WHAT TO WORK ON: Using the entries below, write out the line with "You are a computer-use agent. This", the line with "You are a computer-use agent. 610x419 pixels.", and every line in between, exactly as each is written.

[Dataset items]
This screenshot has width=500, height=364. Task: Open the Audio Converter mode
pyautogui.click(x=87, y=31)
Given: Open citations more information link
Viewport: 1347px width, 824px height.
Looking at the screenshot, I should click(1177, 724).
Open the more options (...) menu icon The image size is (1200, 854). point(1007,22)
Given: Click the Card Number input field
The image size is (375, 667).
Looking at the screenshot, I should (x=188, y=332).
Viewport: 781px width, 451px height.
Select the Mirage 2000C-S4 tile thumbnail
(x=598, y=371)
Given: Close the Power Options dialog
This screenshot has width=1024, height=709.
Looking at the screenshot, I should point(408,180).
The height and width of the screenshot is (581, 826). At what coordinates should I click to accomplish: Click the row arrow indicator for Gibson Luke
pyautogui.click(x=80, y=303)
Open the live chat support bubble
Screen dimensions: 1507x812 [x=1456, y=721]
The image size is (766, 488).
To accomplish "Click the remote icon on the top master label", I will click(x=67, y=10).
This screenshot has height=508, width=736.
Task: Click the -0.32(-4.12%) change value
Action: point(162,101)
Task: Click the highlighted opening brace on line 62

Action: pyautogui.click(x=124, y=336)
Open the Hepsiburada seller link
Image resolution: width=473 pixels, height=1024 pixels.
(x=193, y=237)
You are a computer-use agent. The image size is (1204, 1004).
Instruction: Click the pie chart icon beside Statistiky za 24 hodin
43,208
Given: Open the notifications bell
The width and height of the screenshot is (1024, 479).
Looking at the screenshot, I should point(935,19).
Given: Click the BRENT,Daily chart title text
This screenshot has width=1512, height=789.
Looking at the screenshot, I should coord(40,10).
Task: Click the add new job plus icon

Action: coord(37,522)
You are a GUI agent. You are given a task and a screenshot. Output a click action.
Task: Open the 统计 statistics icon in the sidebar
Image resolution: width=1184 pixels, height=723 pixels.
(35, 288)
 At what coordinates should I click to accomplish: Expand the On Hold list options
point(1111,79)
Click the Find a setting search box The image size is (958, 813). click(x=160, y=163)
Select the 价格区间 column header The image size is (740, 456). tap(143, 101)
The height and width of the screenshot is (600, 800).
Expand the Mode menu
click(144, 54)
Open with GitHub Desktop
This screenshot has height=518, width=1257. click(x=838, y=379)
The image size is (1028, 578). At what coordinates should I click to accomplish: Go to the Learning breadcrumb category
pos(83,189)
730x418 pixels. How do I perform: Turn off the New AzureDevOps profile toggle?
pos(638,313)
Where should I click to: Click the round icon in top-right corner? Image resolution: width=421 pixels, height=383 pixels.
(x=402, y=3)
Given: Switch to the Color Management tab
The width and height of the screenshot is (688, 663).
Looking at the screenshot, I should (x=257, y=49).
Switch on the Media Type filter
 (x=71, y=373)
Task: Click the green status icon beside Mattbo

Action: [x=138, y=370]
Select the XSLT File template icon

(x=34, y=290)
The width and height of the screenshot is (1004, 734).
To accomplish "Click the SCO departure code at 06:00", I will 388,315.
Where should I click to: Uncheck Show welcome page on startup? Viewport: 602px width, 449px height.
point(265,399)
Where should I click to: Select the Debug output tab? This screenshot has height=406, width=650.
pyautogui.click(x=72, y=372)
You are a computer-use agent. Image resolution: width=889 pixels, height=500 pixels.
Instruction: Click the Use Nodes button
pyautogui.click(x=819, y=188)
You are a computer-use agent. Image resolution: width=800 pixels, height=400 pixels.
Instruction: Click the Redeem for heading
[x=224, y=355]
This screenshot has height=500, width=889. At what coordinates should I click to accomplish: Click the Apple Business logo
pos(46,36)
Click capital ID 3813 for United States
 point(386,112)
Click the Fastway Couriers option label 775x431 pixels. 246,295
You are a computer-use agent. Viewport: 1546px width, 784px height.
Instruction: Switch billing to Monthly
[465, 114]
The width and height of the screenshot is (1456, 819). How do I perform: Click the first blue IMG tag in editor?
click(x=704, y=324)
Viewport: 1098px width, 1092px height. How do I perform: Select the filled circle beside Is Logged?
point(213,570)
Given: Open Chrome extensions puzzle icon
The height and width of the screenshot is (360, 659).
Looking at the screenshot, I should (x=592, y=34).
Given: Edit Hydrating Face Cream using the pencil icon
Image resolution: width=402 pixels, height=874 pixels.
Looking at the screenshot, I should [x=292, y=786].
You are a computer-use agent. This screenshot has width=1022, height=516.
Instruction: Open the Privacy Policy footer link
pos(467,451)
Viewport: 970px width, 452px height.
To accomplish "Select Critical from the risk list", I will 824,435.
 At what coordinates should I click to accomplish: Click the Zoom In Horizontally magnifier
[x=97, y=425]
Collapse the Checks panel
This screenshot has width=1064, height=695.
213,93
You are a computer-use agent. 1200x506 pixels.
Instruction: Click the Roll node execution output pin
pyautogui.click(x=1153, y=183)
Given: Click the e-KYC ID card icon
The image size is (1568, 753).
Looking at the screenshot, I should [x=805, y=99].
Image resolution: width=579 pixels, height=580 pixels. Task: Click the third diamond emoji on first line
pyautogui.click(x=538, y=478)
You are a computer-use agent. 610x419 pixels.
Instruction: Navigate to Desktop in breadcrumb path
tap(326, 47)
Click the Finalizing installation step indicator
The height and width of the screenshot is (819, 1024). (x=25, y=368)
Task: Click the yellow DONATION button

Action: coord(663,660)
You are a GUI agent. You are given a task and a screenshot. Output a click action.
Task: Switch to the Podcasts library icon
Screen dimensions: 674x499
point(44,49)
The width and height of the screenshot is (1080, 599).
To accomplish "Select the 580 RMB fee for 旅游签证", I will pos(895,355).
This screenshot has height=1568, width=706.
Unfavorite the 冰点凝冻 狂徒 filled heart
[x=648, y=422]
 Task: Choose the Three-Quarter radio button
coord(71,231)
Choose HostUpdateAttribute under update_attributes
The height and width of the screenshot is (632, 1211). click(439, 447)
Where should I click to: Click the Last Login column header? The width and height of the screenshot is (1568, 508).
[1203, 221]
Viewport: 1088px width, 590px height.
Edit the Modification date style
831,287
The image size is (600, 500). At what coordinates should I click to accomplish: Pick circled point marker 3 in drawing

RESULT:
You are a computer-use agent. This screenshot has width=1022, height=516.
Instruction: Open the Privacy Policy footer link
pos(467,451)
Viewport: 970px width, 452px height.
To accomplish "Select Critical from the risk list", I will 824,435.
 At what coordinates should I click to accomplish: Click the Zoom In Horizontally magnifier
[x=97, y=425]
Collapse the Checks panel
This screenshot has width=1064, height=695.
213,93
You are a computer-use agent. 1200x506 pixels.
Instruction: Click the Roll node execution output pin
pyautogui.click(x=1153, y=183)
Given: Click the e-KYC ID card icon
The image size is (1568, 753).
Looking at the screenshot, I should [x=805, y=99].
Image resolution: width=579 pixels, height=580 pixels. Task: Click the third diamond emoji on first line
pyautogui.click(x=538, y=478)
You are a computer-use agent. 610x419 pixels.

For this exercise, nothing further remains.